┏━━

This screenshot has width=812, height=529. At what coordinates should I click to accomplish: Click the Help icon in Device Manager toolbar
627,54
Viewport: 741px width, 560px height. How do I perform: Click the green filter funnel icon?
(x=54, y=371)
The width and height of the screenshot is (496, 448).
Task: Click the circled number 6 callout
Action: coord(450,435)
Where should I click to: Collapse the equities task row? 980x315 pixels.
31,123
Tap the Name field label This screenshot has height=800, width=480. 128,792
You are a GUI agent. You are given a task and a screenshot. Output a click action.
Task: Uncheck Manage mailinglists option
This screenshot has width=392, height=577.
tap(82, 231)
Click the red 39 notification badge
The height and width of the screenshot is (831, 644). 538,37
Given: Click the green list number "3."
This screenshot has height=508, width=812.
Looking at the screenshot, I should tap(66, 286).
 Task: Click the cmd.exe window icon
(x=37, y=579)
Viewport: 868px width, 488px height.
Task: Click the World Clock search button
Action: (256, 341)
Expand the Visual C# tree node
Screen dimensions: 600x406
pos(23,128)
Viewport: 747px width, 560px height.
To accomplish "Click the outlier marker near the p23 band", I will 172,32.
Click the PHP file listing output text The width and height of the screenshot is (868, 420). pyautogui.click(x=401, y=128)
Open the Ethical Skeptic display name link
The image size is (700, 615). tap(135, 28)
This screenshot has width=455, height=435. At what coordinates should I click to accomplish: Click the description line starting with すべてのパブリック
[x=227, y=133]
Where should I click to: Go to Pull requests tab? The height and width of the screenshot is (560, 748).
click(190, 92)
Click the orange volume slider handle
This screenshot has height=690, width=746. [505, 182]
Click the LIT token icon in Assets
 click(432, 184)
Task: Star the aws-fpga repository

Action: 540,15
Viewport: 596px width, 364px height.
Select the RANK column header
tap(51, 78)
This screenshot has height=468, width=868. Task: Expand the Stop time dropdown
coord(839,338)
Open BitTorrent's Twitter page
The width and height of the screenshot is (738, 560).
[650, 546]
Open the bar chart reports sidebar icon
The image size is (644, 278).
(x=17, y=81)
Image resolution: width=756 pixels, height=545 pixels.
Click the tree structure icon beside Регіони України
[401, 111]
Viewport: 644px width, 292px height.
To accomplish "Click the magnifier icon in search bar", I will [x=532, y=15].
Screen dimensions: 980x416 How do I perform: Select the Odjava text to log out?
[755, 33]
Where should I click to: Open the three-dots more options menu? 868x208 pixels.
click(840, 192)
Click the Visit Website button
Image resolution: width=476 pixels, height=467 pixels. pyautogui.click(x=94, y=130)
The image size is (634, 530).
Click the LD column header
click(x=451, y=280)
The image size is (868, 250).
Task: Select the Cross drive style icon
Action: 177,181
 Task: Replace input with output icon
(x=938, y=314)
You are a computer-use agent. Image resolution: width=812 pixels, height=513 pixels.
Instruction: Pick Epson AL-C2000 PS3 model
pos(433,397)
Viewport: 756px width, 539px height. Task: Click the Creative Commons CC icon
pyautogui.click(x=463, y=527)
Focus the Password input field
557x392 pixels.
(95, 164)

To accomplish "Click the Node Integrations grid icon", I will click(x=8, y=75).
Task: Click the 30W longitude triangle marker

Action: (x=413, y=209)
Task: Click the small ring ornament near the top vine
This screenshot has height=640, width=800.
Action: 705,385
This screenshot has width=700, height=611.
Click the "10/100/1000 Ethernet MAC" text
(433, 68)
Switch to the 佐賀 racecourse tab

┗━━

▸ **Problem to solve**: Go through the listing above, and whenever a line holds the word "will", copy it.

▸ **Reply to the task**:
To accomplish "Click the outlier marker near the p23 band", I will 172,32.
To accomplish "Click the magnifier icon in search bar", I will [x=532, y=15].
To accomplish "Click the Node Integrations grid icon", I will click(x=8, y=75).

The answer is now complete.